**What the exercise asks:** Continue the guest commentary about living in the Czech Republic, starting right after its last sentence.

**Selected passage:**
┌──

Guest Commentary: Please, please, please, don’t go!

Bruce Linn

Bruce Linn

When people talk about traveling or living abroad, they often talk of the opportunity to get to know a different culture. What’s harder to describe in that scenario is how you become more aware of your own culture, either in its absence or through the perceptions of people who grew up in another one. I’ve heard this called “the fish-out-of-water” effect.

Since Sept. 11 and the subsequent War on Terror and invasion of Iraq, America has gone through a wide range of sometimes tortured, convoluted assertions about itself and its role as the last remaining superpower. I witnessed much of this while living abroad for two years in the Czech Republic, which made the process even more difficult since I saw my country’s identity scrutinized with thoughtful criticism by people who were now my hosts.

As much as we like to believe the photos from Abu Ghraib and Donald Rumsfeld’s Pollyanna-ish response to the initial looting in Baghdad are “not like us,” when experienced overseas they looked like “smoking guns” found in the hands of our country. How could I explain this? Guilty as charged.
What does this have to do with James Brown?

└──

**Given information:**
┌──

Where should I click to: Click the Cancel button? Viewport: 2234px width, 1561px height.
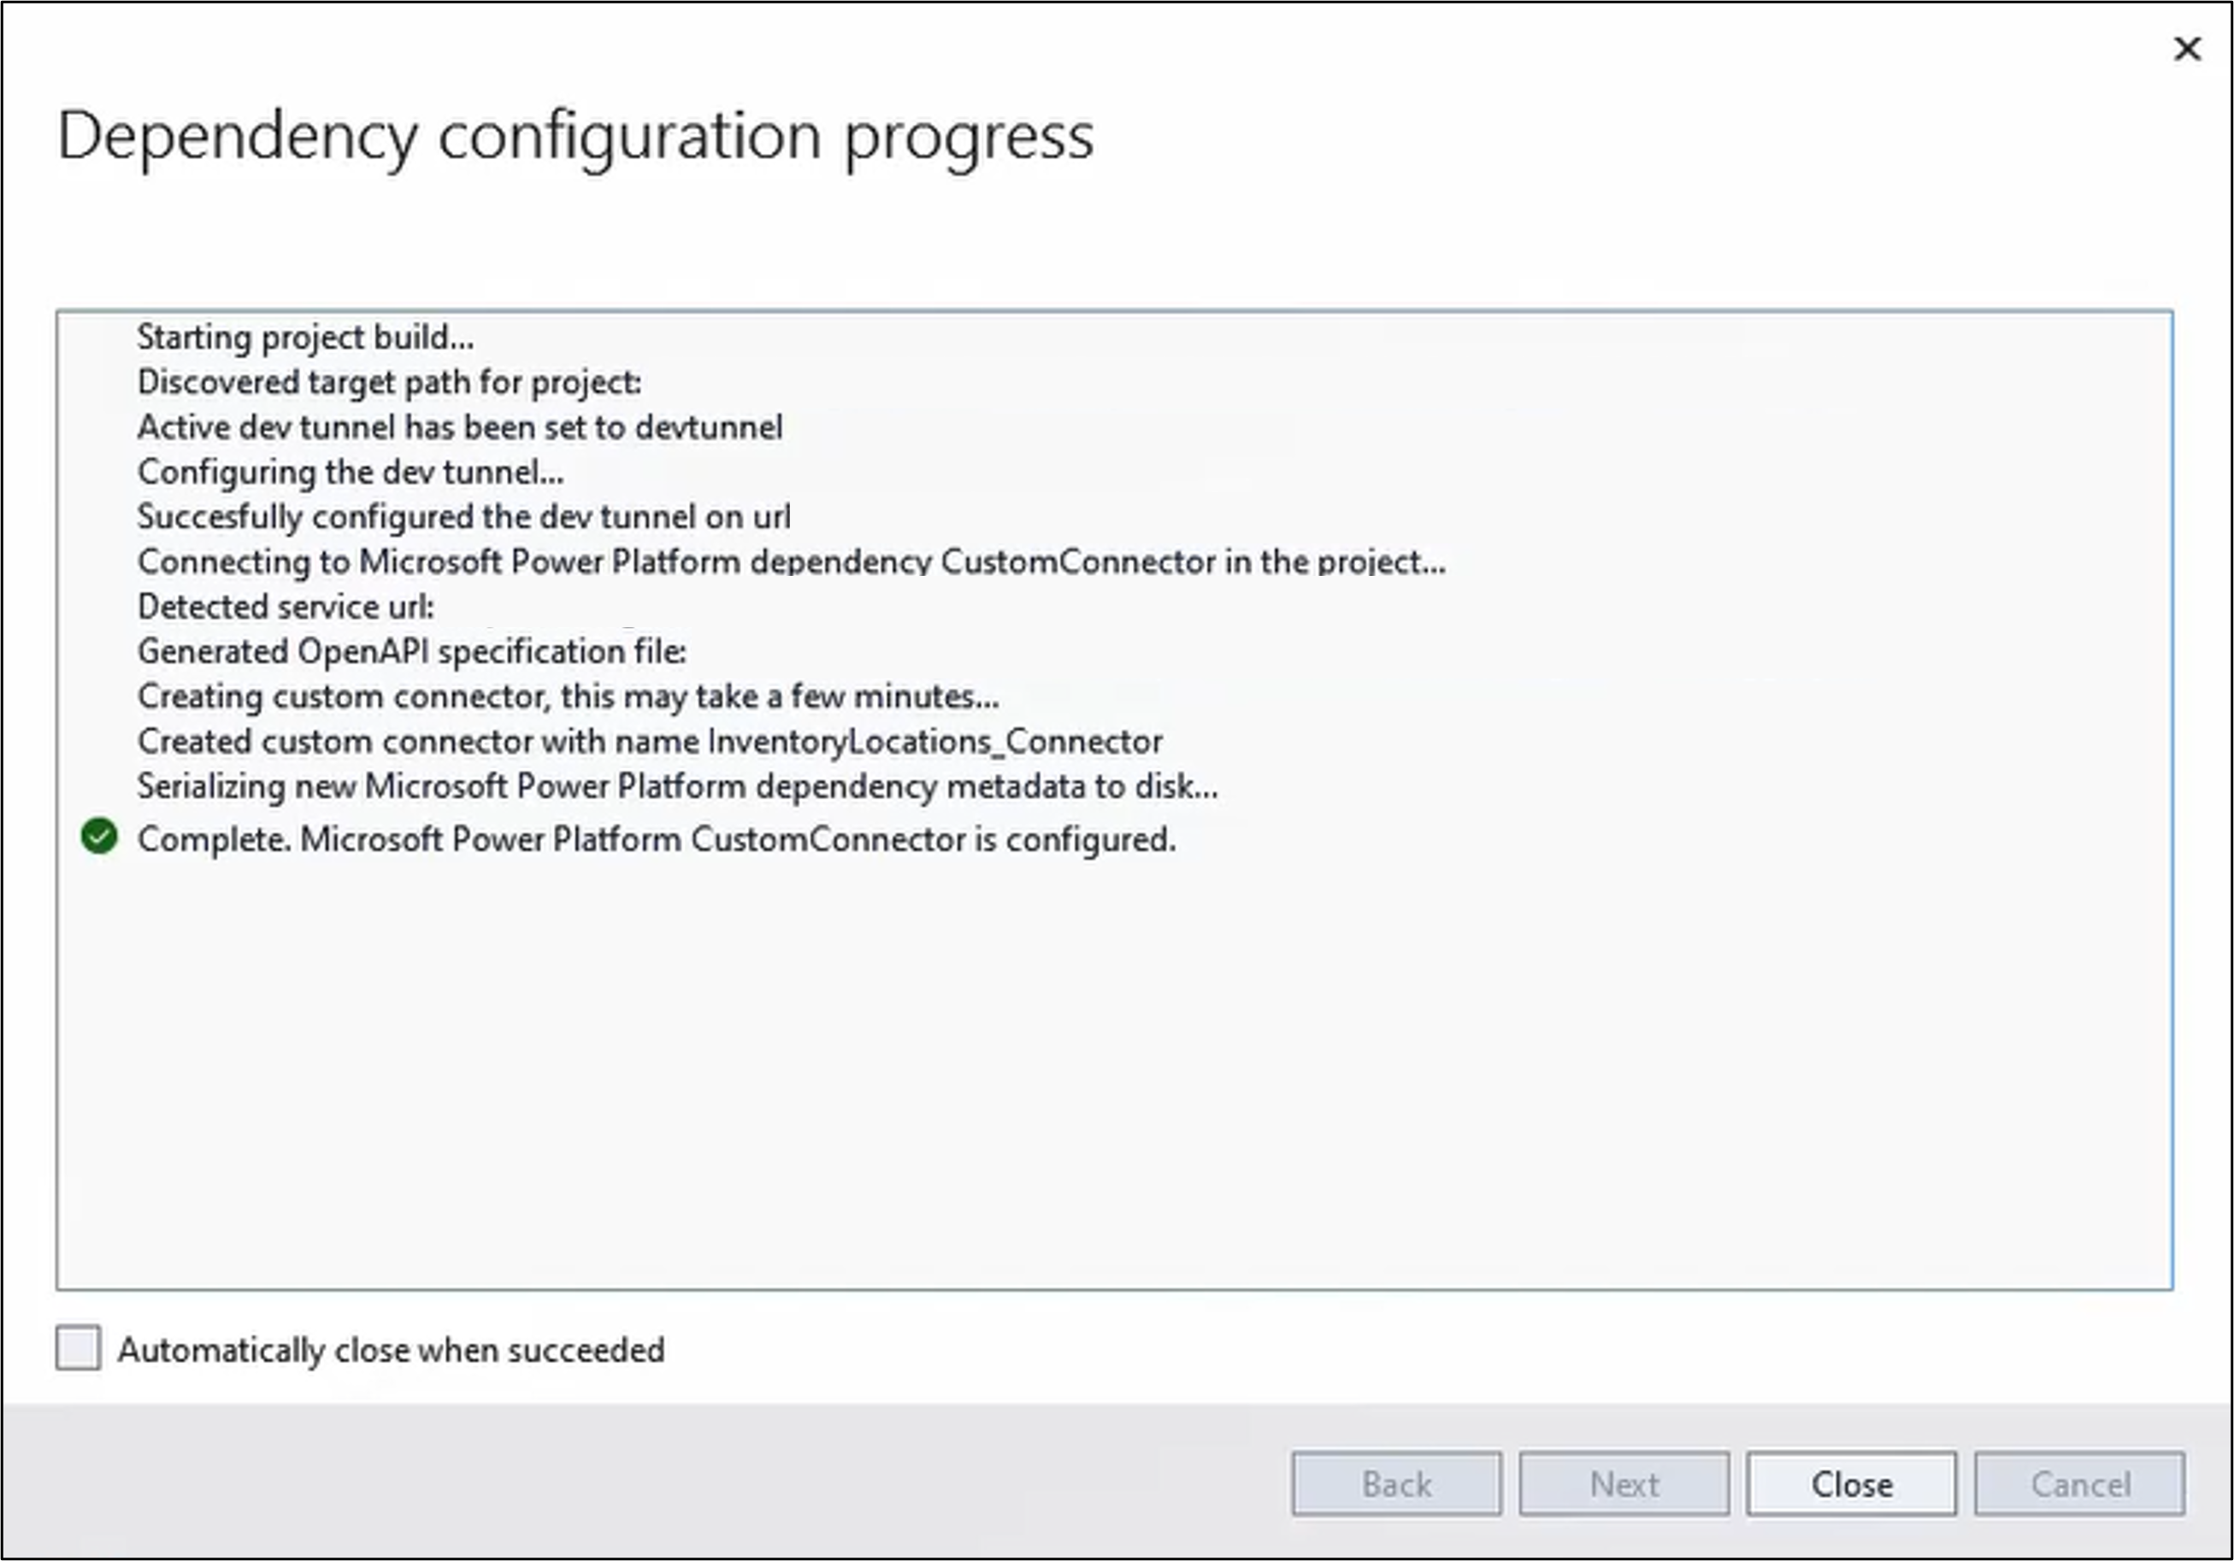point(2079,1484)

└──

**The output:**
Well, the evening before the flight that would return me to the United States and Louisville in September 2004, James Brown performed in Prague, to the astonishment and pleasure of thousands of Czechs — and myself. I had seen him twice before in the States, but in this context it was a revelation.

For nearly two years, in the political context of the Iraq War, being an American in Europe was humbling, but for one final glorious evening, James Brown, without intending to, laid out the best case for the American Dream I had seen in years. An African American whose childhood would not be considered a recipe for success does not, at first, seem a likely icon for American identity abroad. But James Brown was a better national emblem that night than most presidents could ever hope to be.

Conservatives like to believe Ronald Reagan and Margaret Thatcher deserve all of the credit for ending the Cold War. What shocked me during my life in Prague, a city that endured Communist rule from 1948 until the Velvet Revolution of 1989, was how many people I met who were involved in that Revolution and spoke of an “underground” culture of rock music, and who expressed a strong anti-authoritarian ethos. What intrigued them about America was not Ronald Reagan, but the Velvet Underground, punk rock and a culture that allowed subversive sentiments to be openly expressed.

It’s hard to imagine hard-line Cold Warriors like Joseph McCarthy embracing the likes of James Brown, Jimi Hendrix or the Rolling Stones. But these were the kinds of figures who intrigued many people on the other side of the Iron Curtain and encouraged them to believe Western and American values were not only different but better.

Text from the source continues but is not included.